Theor Med Bioeth. 2000 Jan;21(1):85-101. doi: 10.1023/a:1009901115043.
This paper attempts to address the general question whether information technologies, as applied in the area of medicine and health care, have or are likely to change fundamental concepts regarding disease and health. After a short excursion into the domain of medical informatics I provide a brief overview of some of the current theories of what a disease is from a more philosophical perspective, i.e. the "value free" and "value laden" view of disease. Next, I consider at some length, whether health care informatics is currently modifying fundamental concepts of disease. To this question I will answer largely in the negative, and I will provide the sketch of some arguments from current research programs in medical informatics why I think this is the case. This argumentation is supported by a detailed account of how the disease profile for beriberi heart disease, used in one of the major medical informatics diagnostic programs, QMR (and its ancestor INTERNIST-1), was developed, and why at least this program essentially follows received views of traditional medicine. The one main exception to the conformity of this program to "received" views of a disease occurs when the program's designers need to fine-tune a disease definition. This fine-tuning is to comport with the expert's perspective on the disease, including his or her epistemic values, as well as the program's other resources for diagnosing components of a disease.
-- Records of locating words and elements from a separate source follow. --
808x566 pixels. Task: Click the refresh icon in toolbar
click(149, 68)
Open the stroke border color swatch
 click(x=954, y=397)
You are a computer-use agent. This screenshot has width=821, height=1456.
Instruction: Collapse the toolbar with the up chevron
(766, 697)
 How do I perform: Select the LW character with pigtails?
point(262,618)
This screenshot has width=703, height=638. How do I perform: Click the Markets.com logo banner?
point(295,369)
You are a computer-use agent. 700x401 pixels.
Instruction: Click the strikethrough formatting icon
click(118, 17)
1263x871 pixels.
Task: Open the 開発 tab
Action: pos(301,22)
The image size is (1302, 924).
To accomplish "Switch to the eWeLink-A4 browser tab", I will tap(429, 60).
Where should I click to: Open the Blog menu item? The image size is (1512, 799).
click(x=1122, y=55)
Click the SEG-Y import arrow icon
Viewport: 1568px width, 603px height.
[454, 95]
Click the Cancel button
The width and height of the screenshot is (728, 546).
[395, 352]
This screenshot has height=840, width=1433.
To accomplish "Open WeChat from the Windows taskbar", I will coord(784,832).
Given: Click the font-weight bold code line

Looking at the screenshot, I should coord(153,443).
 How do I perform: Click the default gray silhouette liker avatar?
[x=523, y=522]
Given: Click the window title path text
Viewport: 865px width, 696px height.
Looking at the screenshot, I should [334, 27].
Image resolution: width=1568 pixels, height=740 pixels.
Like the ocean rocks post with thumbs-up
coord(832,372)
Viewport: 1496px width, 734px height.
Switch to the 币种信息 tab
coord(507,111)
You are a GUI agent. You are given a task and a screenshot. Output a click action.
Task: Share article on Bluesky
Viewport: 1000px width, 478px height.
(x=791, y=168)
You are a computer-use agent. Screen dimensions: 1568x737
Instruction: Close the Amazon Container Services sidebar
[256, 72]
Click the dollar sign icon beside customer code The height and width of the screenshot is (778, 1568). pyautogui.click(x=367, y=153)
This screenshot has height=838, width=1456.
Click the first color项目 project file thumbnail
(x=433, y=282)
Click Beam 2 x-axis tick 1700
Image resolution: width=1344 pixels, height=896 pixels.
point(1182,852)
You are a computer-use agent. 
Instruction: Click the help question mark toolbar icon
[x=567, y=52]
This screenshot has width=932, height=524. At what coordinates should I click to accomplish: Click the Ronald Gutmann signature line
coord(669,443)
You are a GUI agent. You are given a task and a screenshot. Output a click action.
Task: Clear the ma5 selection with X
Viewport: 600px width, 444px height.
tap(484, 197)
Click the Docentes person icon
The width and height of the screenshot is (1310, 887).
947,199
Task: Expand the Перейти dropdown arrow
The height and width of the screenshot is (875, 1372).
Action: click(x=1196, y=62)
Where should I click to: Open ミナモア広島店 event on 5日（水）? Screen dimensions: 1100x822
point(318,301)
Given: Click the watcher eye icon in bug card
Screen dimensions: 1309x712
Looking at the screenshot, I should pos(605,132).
本文试图探讨一个一般性问题,即应用于医学和医疗保健领域的信息技术是否已经或可能改变有关疾病和健康的基本概念。在简要涉足医学信息学领域之后,我将从更具哲学性的角度,简要概述一些当前关于疾病本质的理论,即疾病的“价值中立”和“价值负载”观点。接下来,我将详细探讨医疗保健信息学目前是否正在改变疾病的基本概念。对于这个问题,我的回答大体是否定的,并且我将阐述医学信息学当前研究项目中的一些论据,说明我为何这样认为。通过详细描述在主要医学信息学诊断程序之一QMR(及其前身INTERNIST - 1)中使用的脚气性心脏病的疾病概况是如何形成的,以及为何至少这个程序基本上遵循传统医学的既有观点,来支持这一论证。当该程序的设计者需要微调疾病定义时,会出现这个程序与疾病“既有”观点不一致的一个主要例外情况。这种微调是为了符合专家对疾病的看法,包括其认知价值,以及该程序用于诊断疾病组成部分的其他资源。